IMF says Myanmar making economic progress

29 October 2016
IMF says Myanmar making economic progress
Myanmar workers preparing corn for drying in a field during the harvest in Naypyitaw, Myanmar, 16 September. Photo: Hein Htet/EPA

The IMF is upbeat on progress being made with Myanmar’s economy.
An International Monetary Fund (IMF) staff team led by Yongzheng Yang visited Myanmar from October 14-28, to undertake the 2016 Article IV Consultation discussions. 
At the end of the visit, Mr. Yang made the following statement:
“Myanmar remains a fast-growing economy with real GDP increasing by 7.3 percent in FY2015/16 (ending March 31). Growth softened in the first half of FY2016/17, reflecting a correction in the real estate market, an adjustment in the construction sector, slowing demand from major trading partners, and weak commodity prices. However, with expected increases in FDI and aid inflows growth is expected to recover in the second half of the year and the full-year growth is projected at 6.5 percent. Inflation is projected to stay at around 9 percent on average for FY2016/17, and the external current account deficit to increase to about 7.6 percent of GDP.
“The authorities have made important progress since the last Article IV consultation, including the enactment of the Financial Institutions Law, the passage of the Investment Law, and continued improvements in revenue administration, including the successful introduction of income tax self-assessment at the large taxpayer office. That said, macroeconomic imbalances persist.
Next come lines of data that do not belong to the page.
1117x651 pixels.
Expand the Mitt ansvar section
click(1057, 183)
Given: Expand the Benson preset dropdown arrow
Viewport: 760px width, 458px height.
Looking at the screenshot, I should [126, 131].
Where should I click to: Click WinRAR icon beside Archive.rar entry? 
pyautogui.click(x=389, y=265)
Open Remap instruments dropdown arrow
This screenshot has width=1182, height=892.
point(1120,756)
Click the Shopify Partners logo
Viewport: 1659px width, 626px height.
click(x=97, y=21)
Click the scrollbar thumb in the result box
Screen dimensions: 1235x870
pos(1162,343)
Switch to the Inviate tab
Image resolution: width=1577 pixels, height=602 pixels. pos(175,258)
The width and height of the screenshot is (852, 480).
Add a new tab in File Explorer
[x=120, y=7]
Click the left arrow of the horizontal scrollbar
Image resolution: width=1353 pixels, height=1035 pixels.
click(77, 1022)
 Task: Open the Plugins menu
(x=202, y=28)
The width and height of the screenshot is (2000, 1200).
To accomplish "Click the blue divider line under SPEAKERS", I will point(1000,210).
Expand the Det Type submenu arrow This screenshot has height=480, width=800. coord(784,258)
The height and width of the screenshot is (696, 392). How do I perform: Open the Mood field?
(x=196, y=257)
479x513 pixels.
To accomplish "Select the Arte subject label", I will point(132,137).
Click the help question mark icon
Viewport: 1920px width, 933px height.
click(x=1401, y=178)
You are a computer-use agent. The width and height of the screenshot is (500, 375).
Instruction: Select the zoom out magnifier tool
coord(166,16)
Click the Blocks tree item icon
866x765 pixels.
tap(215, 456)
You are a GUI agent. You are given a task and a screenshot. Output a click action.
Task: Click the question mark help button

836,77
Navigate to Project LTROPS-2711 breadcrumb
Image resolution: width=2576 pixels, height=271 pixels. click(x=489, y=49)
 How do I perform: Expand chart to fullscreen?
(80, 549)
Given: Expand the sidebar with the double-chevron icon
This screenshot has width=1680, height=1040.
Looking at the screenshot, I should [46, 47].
Inflation remains high, the fiscal deficit has increased significantly, and the external current account deficit continues to widen.
“Therefore, safeguarding macroeconomic stability remains the top priority, which means bringing down inflation, strengthening Myanmar’s external position, and fortifying the banking system. In particular, the fiscal deficit needs to be kept in check, monetary conditions tightened, and the exchange rate allowed to move more flexibly in line with market conditions. Phasing out central bank financing of fiscal deficits is a priority. To safeguard financial stability and improve financial inclusion, prudential regulations should be issued soon, and state-owned banks reformed to reduce risks to public finance and the financial system.
“To build a resilient and inclusive economy, Myanmar needs to focus on domestic revenue mobilization, including by rationalizing tax exemptions and investment incentives, and passing the draft Tax Administration Procedure Law. It also should initiate sustained public education on the importance of taxation for economic and social development and accelerate reforms of state economic enterprises. Carefully phased liberalization of the financial sector will help improve financial inclusion, especially for agriculture and small and medium-sized enterprises. Continued efforts to streamline business regulation will help create an enabling environment for the private sector.
“We would like to thank the authorities for their openness and hospitality. It is expected that the IMF’s Executive Board will consider the 2016 Article IV consultation in January 2017.”
The team had constructive meetings with the Governor of the Central Bank of Myanmar (CBM)Kyaw Kyaw Maung, Deputy Governors Set Aung, Khin Saw Oo, and Soe Min, Deputy Planning and Finance Minister Maung Maung Win, and other senior officials. The team also held discussions with parliamentarians, private sector representatives, and civil society.